## begin Provided text
Purpose of the Study:

  • To investigate the relationship between molecular structure and intermolecular π-π stacking effects.
  • To explore charge transport properties influenced by stacking in engineered molecular wires.
  • To establish a foundation for designing advanced materials with tunable intermolecular interactions.

Main Methods:

  • Engineering molecular wires with pyridine, thiazole, and thiophene units.
  • Utilizing single-molecule scanning tunnelling microscopy-break junction (STM-BJ) technique.
  • Conducting single-molecule conductance measurements, flicker noise analysis, and current-voltage (I-V) studies.
  • Integrating theoretical analyses to elucidate stacking mechanisms.

Main Results:

  • Demonstrated a direct correlation between intramolecular charge polarization and stacking capability.
  • Elucidated the mechanism for manipulating intermolecular π-π stacking at the microscale.
  • Established a structure-property relationship between charge polarization and stacking-driven charge transport.

Conclusions:

  • Intramolecular charge polarization is a key factor governing intermolecular π-π stacking.
  • The findings provide a pathway for designing organic materials with enhanced charge transport properties.
  • This research advances the understanding of molecular interactions for novel electronic and optoelectronic applications.
## end Provided text
- [Given request 1]
Answer these questions about the study summary, one per line:
(a) Which three units were used to engineer the molecular wires?
(b) At what scale was the mechanism for manipulating intermolecular π-π stacking elucidated?
(c) According to the conclusions, what key factor governs intermolecular π-π stacking?
## begin Dataset records
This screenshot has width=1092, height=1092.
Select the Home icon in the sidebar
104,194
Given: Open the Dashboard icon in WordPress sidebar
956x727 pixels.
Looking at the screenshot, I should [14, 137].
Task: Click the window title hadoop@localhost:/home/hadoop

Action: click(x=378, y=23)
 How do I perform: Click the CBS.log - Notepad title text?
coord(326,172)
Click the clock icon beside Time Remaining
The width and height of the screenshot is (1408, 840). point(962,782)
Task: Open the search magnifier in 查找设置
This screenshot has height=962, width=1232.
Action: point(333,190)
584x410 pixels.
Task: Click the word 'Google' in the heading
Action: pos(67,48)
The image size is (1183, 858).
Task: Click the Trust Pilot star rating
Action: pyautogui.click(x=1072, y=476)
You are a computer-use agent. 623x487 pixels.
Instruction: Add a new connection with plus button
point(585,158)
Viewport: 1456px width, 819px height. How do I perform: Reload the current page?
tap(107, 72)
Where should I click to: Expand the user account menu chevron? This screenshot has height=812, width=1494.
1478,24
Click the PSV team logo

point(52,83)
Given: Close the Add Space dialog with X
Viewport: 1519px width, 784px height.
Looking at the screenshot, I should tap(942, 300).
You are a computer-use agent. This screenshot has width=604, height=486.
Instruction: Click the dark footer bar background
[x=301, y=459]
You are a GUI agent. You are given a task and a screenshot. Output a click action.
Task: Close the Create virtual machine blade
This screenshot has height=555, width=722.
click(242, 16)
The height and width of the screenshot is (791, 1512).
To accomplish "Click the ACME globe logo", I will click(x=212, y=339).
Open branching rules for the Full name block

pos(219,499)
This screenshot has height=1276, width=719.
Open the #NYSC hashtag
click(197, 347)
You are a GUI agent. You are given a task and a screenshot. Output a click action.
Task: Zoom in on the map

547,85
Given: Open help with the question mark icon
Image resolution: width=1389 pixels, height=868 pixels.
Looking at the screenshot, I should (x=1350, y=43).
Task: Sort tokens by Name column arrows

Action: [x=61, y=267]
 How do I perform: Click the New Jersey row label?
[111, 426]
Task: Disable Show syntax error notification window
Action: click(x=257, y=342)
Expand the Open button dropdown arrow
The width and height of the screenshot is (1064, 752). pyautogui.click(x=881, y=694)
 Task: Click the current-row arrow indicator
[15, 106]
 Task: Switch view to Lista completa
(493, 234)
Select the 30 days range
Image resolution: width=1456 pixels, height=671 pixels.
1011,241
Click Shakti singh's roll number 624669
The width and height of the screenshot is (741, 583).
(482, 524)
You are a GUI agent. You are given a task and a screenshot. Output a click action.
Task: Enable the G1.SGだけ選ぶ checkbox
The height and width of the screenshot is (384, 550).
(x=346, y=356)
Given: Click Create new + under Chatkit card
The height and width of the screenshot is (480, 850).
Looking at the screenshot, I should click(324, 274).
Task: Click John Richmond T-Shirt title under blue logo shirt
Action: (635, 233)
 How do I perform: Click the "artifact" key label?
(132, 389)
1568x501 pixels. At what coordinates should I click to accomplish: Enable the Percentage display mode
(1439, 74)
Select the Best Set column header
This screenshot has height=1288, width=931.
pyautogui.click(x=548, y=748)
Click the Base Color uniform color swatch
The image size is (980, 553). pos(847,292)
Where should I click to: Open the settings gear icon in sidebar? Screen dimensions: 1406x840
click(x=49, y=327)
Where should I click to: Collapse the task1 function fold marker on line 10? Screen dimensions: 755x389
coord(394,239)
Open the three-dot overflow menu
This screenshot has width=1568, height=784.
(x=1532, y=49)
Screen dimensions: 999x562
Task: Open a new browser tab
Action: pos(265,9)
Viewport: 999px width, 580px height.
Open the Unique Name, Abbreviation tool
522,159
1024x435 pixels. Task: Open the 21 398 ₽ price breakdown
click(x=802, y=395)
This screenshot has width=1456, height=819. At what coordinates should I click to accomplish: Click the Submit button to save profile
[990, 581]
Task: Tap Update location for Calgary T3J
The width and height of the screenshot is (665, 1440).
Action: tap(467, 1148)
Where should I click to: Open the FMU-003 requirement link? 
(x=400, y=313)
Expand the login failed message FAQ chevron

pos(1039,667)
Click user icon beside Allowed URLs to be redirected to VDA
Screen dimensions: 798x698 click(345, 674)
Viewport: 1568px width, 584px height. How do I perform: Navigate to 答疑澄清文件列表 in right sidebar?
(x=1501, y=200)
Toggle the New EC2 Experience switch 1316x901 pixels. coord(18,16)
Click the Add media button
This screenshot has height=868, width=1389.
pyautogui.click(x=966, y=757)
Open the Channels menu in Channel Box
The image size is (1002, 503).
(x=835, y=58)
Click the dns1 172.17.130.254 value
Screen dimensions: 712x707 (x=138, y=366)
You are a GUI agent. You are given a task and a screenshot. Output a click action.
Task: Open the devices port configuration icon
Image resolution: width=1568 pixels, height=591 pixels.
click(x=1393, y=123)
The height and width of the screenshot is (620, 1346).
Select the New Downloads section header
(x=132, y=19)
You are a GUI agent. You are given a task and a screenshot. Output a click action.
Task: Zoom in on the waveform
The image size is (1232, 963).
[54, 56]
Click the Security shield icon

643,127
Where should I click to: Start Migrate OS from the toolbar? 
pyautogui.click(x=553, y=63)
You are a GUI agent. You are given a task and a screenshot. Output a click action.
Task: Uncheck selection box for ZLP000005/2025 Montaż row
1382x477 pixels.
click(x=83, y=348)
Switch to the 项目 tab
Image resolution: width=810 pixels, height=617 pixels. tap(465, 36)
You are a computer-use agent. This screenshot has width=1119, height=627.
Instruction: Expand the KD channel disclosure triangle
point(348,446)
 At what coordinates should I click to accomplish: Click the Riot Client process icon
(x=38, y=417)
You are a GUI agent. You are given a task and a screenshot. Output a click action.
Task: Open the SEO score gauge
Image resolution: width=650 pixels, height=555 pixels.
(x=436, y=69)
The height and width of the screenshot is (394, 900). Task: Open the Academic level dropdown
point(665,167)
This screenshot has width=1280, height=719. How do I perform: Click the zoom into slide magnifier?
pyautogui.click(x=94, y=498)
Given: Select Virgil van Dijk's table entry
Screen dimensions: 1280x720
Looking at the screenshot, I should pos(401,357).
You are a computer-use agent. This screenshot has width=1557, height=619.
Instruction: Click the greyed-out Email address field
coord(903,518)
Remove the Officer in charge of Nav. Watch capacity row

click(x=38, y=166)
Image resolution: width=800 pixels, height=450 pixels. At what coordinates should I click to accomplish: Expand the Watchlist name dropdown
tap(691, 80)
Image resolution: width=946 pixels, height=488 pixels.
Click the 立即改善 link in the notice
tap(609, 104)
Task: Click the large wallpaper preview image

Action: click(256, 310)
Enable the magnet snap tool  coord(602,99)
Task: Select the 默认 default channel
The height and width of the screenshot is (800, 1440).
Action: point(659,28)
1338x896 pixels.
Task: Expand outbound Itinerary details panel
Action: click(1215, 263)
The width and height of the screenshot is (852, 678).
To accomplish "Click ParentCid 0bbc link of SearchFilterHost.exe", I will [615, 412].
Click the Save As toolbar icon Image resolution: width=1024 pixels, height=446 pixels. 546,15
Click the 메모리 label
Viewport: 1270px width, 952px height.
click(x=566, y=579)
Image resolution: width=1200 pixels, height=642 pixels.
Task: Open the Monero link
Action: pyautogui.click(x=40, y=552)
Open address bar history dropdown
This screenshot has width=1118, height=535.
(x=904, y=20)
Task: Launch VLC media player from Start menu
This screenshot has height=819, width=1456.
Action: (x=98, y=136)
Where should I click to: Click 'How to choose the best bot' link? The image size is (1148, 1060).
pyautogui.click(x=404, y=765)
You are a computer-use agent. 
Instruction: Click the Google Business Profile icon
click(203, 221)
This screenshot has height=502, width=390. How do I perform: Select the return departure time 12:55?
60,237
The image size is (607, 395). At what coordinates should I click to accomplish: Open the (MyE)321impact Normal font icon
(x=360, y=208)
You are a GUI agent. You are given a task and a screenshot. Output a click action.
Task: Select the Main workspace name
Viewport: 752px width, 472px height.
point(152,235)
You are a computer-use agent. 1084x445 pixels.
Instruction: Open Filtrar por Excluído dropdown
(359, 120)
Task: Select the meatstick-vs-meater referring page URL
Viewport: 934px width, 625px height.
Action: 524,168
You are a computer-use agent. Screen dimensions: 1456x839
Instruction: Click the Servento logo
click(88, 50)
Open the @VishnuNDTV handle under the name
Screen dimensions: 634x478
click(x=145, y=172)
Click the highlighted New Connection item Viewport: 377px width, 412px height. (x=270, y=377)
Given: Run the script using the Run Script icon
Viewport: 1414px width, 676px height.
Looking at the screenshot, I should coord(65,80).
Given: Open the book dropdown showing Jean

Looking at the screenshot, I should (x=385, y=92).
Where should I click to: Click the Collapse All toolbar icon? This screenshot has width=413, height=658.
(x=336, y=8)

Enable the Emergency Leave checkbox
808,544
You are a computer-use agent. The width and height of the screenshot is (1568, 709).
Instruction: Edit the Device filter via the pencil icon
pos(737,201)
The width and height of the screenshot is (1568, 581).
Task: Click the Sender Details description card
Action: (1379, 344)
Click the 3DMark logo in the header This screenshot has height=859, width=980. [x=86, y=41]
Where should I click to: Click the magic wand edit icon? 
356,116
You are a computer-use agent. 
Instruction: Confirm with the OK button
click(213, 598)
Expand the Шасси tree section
## end Dataset records
- [Given request 2]
Rescale the stretch of the listing from the line that contains "has width=604, height=486." through the line that contains "click(242, 16)", and give only those lines. Repeat every line, instructions included, but multiply the click coordinates in the answers by 2.4 and round them to whole numbers, with halves rounding up.

- [Exercise answer 1]
(a) Pyridine, thiazole, and thiophene units.
(b) At the microscale.
(c) Intramolecular charge polarization.

- [Exercise answer 2]
You are a computer-use agent. This screenshot has width=604, height=486.
Instruction: Click the dark footer bar background
[x=722, y=1102]
You are a GUI agent. You are given a task and a screenshot. Output a click action.
Task: Close the Create virtual machine blade
This screenshot has height=555, width=722.
click(581, 38)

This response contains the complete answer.